Cesium in 2013 - Visual Quality


Part of our mission is for Cesium to have the best possible visual quality. As a graphics enthusiast, this is particularly dear to me. The biggest improvement we have planned is 3D models (part of the Content discussion).

There are several other important areas that I’d like to see as priorities allow:

  • Terrain Ambient Occlusion - AO makes areas in valleys darker than areas widely exposed to the sun. This significantly improves the overall look.
  • Data-Driven Renderer - The DDR enabled us to add culling (for performance) and multi-frustum rendering (for eliminating z-fighting artifacts) to all primitives, while making rendering code easier to write. However, we have only seen some of the possibilities I’d like to see cube-map generation for reflection and refraction, and a shadow mapping pass. These effects are widely used in games, but not often seen in virtual globes. Let’s change that.
  • Post-Processing Effects - In a hackathon project, we saw what was possible with screen-space post-processing effects. Some of these, namely brightness, contrast, and gamma, have made their way into imagery layers. In 2013, I’d like to see a scriptable post-processing framework for effects like fog, glow, depth of field, and motion blur. Again, these are widely used in games, but rarely seen in virtual globes.
  • Materials and Lighting - The material system if off to a nice start, allowing us to describe the appearance of surfaces. We need materials on polylines and perhaps imagery layers, as well as a flushed out lighting system.
  • Columbus View Architecture - under-the-hood this needs significant cleanup.
    What visual quality improvements are most important to you?

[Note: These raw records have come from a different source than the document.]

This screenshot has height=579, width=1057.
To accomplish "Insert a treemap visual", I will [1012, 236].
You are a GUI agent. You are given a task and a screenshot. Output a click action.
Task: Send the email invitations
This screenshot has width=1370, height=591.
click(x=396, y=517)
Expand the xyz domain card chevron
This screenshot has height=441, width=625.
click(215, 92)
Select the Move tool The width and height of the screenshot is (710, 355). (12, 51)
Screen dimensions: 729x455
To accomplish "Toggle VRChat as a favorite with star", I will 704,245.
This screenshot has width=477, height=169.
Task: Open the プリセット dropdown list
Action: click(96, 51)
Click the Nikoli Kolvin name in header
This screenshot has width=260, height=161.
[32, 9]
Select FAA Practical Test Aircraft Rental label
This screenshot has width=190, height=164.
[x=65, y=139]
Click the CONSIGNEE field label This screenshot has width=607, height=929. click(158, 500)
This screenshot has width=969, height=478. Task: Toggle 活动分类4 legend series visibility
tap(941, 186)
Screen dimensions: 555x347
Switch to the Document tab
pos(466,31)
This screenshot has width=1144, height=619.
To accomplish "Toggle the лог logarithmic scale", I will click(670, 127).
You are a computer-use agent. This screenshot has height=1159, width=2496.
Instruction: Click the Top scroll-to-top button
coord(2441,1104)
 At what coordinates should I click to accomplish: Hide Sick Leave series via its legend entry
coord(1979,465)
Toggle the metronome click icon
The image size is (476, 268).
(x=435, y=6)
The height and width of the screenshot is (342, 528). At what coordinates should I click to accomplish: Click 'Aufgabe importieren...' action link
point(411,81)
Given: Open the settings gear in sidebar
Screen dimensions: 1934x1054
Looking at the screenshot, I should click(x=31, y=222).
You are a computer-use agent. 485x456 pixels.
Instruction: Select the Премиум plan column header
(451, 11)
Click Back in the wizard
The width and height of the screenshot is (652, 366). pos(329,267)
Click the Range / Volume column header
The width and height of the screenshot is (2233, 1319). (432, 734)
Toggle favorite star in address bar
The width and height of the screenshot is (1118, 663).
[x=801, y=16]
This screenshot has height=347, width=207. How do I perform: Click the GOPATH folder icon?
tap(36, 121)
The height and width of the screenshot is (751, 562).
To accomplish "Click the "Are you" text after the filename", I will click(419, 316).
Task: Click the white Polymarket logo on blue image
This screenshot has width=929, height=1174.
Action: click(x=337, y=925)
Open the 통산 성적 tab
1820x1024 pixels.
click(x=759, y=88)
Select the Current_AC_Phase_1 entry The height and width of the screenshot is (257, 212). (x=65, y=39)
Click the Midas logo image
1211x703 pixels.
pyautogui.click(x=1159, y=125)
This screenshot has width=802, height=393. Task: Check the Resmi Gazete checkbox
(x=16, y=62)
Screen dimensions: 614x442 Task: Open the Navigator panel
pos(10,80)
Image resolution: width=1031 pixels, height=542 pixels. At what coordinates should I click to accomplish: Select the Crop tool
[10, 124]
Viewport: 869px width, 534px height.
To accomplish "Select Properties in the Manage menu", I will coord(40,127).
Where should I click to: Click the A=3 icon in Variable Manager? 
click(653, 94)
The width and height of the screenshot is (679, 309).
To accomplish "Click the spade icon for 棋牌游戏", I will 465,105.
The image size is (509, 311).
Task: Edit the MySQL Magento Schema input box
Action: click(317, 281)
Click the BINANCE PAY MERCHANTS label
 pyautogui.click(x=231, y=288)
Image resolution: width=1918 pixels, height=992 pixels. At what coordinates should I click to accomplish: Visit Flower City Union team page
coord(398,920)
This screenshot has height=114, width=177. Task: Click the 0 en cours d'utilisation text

To add another one to the list…

We should experiment with per-fragment surface imagery LOD selection/blending. In other words, when rendering the imagery on a terrain tile, compute the desired level of detail as a continuous function per fragment and use that to blend between the two adjacent imagery levels of detail. This should eliminate the hard line that is visible with many imagery providers, like Bing Maps, that have very different-looking imagery in adjacent LODs.


Ah, yes. Good call. I’m definitively interested in this and curious to see how it looks with labels.